>> begin
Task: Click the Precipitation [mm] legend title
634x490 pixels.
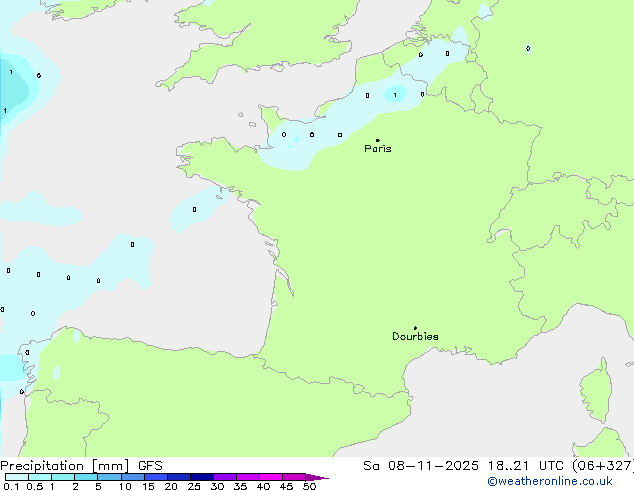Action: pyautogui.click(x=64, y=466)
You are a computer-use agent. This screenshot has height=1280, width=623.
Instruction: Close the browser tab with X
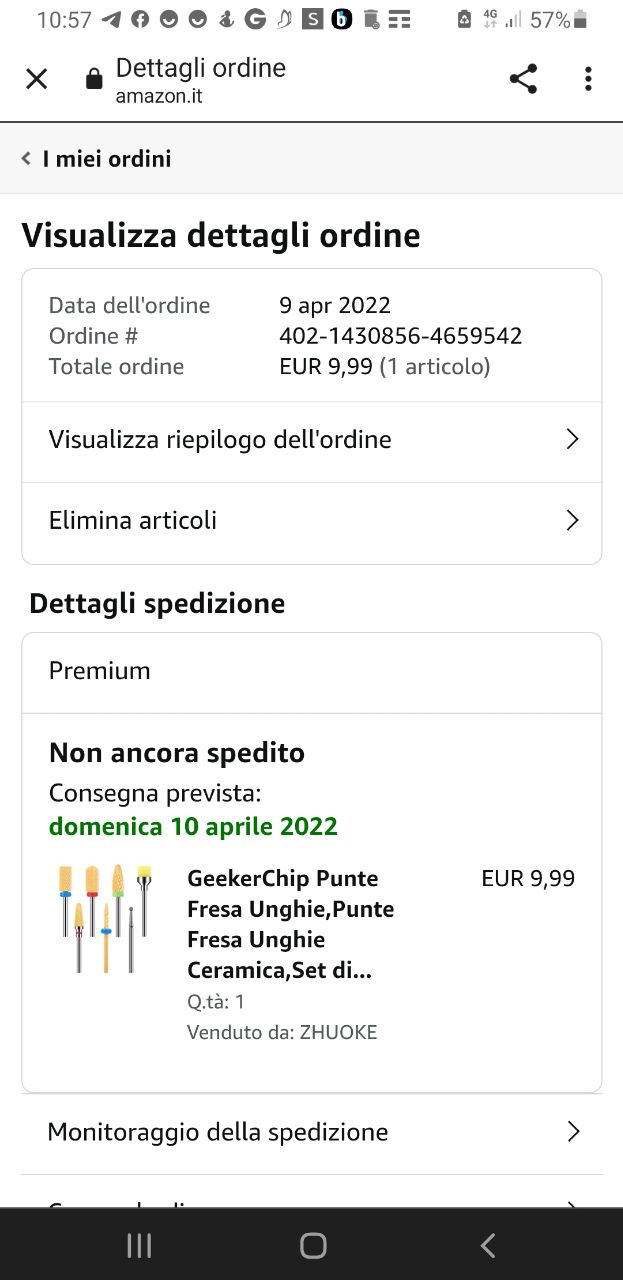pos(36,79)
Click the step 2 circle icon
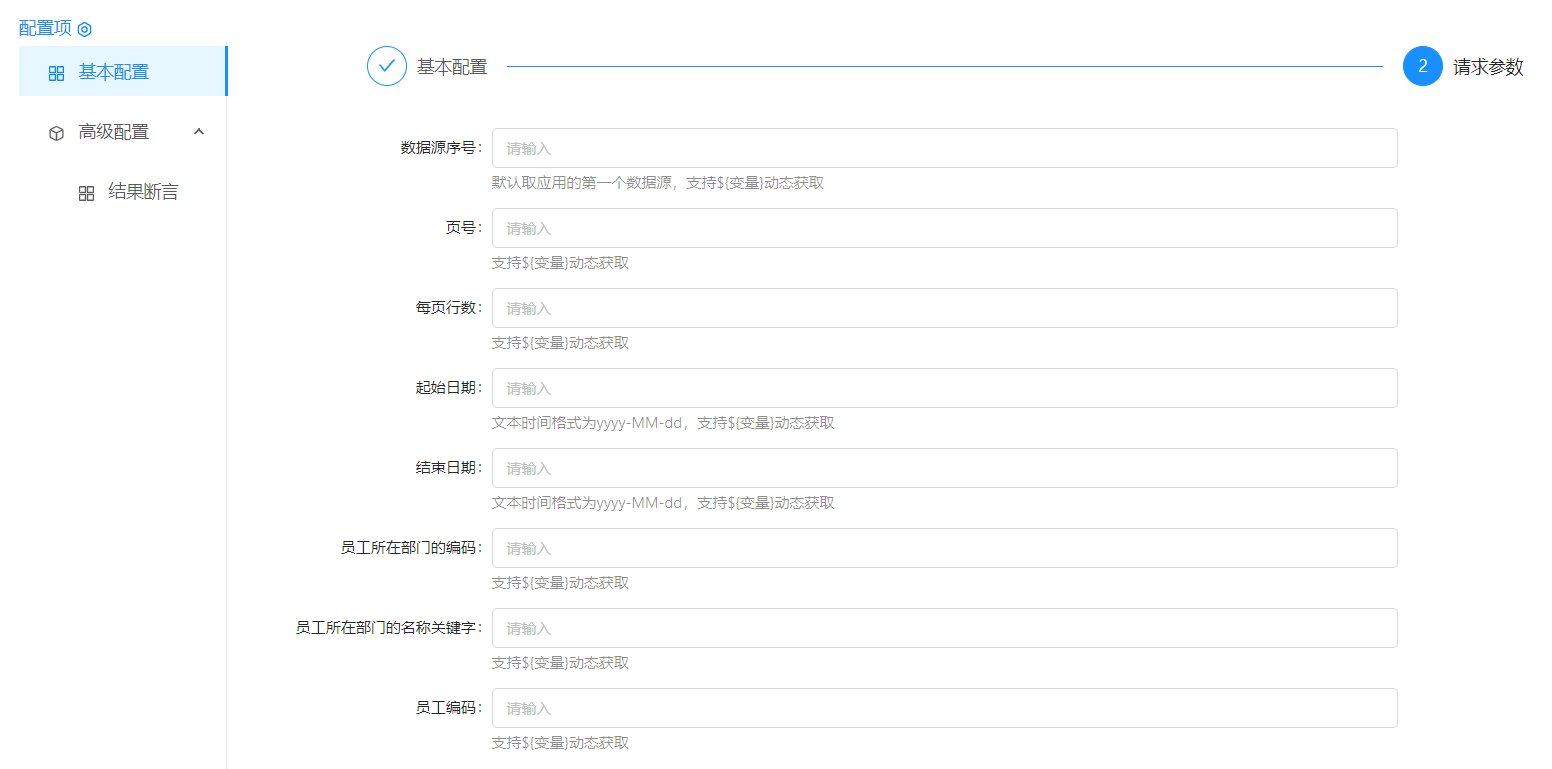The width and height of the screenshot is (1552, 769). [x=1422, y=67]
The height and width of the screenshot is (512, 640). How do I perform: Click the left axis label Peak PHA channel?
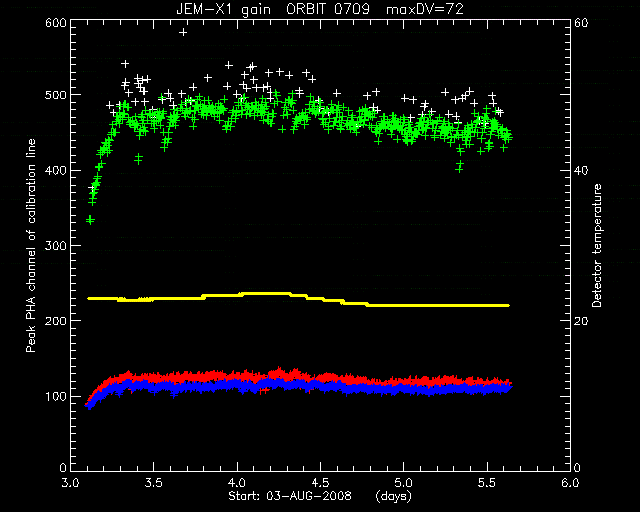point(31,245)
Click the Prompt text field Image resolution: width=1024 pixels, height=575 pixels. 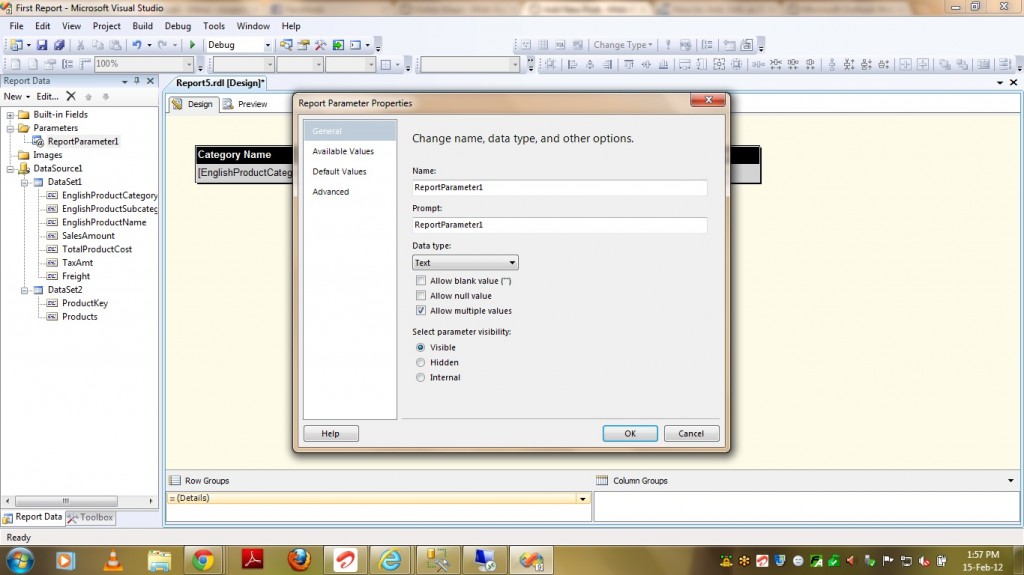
>> end
§ **EXERCISE REQUIREMENTS**: Copy every one of the records above word for word, leaving the pictures out of your answer.

§ **EXERCISE OUTPUT**:
Task: Click the Precipitation [mm] legend title
634x490 pixels.
Action: pyautogui.click(x=64, y=466)
You are a computer-use agent. This screenshot has height=1280, width=623.
Instruction: Close the browser tab with X
pos(36,79)
Click the step 2 circle icon
The width and height of the screenshot is (1552, 769). [x=1422, y=67]
The height and width of the screenshot is (512, 640). How do I perform: Click the left axis label Peak PHA channel?
point(31,245)
Click the Prompt text field Image resolution: width=1024 pixels, height=575 pixels. 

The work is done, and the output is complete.